Maltratar a un animal no tiene nombre aún porque dudo que exista en el diccionario una palabra que pueda describir la atrocidad de dañar a un ser indefenso, pero encima hacerlo en la tienda en la que trabajas en la que los animales son tu sustento y te dan de comer, es de género tonto.

Uno de los empleados de Maskota, una tienda mexicana de mascotas, se ha grabado orgulloso mientras maltrataba a un pequeño perro de los que hay en la propia tienda. La tienda, que dice ser “experta en hacerlos felices” ha recibido una fuerte avalancha de críticas de animalistas que se han congregado a sus puertas para exigir su cierre inmediato.

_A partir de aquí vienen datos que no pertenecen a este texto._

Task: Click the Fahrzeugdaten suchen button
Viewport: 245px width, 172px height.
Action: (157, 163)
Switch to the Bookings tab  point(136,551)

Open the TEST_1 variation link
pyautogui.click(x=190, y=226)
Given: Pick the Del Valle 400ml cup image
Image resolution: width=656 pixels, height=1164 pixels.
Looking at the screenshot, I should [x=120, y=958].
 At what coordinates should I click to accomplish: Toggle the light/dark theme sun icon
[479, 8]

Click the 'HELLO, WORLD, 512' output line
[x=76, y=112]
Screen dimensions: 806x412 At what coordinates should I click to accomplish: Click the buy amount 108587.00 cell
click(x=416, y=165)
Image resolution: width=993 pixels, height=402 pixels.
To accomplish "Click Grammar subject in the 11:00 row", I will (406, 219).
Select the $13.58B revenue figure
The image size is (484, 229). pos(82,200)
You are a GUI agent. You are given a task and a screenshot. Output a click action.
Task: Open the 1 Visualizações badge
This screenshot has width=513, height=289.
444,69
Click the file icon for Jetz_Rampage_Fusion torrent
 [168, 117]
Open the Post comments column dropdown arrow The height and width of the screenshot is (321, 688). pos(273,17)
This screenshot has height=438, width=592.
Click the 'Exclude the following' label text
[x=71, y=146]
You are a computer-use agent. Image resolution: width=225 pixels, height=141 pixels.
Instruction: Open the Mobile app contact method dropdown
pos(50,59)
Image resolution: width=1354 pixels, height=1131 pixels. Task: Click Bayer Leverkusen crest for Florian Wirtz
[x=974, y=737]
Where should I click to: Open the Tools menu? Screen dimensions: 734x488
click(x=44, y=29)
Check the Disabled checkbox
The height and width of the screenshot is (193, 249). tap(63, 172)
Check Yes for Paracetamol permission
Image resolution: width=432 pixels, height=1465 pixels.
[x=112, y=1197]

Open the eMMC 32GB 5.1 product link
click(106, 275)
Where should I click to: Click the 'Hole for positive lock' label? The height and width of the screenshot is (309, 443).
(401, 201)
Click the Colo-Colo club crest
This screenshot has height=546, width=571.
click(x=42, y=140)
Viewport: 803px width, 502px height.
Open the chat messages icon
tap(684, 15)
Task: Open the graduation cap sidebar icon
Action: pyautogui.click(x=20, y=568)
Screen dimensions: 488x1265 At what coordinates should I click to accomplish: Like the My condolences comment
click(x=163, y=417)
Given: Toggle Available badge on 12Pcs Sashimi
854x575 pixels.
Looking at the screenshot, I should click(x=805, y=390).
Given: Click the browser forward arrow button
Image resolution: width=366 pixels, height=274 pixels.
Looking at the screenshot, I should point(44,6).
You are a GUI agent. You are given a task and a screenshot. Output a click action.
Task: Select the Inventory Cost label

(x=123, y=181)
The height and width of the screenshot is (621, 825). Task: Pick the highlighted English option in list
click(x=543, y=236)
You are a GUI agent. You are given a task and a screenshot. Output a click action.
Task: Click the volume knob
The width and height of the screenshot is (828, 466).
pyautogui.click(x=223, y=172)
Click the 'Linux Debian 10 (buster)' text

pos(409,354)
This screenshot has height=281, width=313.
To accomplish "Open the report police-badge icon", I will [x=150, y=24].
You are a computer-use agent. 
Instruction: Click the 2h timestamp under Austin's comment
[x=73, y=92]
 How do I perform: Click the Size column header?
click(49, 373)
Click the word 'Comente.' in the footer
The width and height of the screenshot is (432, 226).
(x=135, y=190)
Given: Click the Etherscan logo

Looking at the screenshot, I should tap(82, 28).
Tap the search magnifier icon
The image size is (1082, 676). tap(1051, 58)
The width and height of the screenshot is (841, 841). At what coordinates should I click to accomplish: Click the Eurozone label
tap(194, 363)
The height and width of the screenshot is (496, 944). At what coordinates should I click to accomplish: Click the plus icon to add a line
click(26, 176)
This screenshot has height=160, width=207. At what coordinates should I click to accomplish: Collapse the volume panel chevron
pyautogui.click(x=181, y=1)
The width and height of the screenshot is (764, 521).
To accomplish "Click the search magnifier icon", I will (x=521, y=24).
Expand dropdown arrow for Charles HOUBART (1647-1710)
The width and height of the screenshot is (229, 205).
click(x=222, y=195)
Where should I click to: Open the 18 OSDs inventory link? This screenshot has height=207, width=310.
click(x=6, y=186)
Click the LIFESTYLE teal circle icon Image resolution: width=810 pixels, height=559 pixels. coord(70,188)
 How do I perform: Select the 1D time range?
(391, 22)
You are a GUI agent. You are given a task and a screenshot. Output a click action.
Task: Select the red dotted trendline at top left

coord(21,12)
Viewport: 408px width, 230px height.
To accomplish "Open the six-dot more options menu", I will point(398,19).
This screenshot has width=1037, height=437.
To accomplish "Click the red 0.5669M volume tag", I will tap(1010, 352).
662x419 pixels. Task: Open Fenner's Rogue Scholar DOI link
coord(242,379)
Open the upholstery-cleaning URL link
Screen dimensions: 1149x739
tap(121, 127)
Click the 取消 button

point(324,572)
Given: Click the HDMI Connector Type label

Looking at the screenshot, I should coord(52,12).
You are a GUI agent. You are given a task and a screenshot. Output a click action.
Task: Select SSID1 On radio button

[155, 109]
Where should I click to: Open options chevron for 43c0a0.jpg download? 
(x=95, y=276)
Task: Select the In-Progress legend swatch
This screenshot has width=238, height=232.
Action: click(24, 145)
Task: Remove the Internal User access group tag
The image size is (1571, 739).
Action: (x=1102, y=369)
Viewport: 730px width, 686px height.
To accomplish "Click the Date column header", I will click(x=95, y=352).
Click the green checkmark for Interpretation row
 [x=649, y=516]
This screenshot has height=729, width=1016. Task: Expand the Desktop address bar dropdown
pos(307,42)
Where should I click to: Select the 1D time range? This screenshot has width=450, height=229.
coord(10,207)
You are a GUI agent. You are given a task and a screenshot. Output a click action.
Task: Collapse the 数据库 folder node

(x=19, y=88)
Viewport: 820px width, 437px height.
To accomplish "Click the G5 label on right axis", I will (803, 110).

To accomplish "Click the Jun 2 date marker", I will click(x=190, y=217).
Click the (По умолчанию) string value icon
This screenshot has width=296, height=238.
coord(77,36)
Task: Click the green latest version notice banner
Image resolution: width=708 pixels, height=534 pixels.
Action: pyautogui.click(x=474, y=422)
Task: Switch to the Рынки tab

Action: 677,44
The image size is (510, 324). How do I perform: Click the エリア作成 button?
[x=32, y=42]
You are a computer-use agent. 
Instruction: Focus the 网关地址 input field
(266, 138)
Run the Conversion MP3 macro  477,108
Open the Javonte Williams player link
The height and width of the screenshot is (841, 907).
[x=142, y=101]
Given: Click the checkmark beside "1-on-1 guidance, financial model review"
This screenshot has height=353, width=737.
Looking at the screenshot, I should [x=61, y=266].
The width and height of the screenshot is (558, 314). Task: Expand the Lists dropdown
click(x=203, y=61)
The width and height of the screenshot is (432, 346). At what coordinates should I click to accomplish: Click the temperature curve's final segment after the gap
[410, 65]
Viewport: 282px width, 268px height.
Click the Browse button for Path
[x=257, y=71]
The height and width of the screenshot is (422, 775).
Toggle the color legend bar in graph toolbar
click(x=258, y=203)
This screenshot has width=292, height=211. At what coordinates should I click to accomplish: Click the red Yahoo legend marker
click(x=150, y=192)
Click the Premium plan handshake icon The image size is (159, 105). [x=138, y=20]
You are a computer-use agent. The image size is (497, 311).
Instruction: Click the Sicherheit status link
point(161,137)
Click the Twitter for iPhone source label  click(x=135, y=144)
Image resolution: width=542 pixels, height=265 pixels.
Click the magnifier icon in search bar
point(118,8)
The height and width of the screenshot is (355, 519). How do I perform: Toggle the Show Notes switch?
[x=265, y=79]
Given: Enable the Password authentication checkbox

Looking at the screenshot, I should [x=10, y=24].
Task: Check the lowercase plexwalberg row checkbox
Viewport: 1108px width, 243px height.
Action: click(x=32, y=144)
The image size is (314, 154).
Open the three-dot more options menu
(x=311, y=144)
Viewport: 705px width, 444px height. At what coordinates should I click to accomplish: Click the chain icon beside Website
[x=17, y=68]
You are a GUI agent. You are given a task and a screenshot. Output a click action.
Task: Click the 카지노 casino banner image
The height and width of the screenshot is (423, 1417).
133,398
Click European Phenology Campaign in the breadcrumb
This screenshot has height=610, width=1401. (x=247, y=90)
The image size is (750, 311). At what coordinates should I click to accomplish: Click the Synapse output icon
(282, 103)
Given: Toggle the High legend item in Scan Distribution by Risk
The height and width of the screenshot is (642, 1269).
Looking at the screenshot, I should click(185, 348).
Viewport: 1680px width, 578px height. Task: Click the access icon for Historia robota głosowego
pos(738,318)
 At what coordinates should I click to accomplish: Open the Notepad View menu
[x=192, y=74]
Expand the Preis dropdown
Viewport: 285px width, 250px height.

Los responsables de la tienda rápidamente han dejado claro que la salud de sus animales está en perfecto estado y que es un hecho puntual y aislado, pero cerraron las puertas de este centro en concreto para facilitar las investigaciones.

Aunque es un horror ver cosas así, quiero de nuevo agradecer a toda esa gente en el mundo que tiene corazón y que es capaz de moverse del sillón de su casa para quejarse por injusticias como ésta, de manera que consigamos cerrar centros en los que esto es posible y que ellos tengan que responder ante la justicia.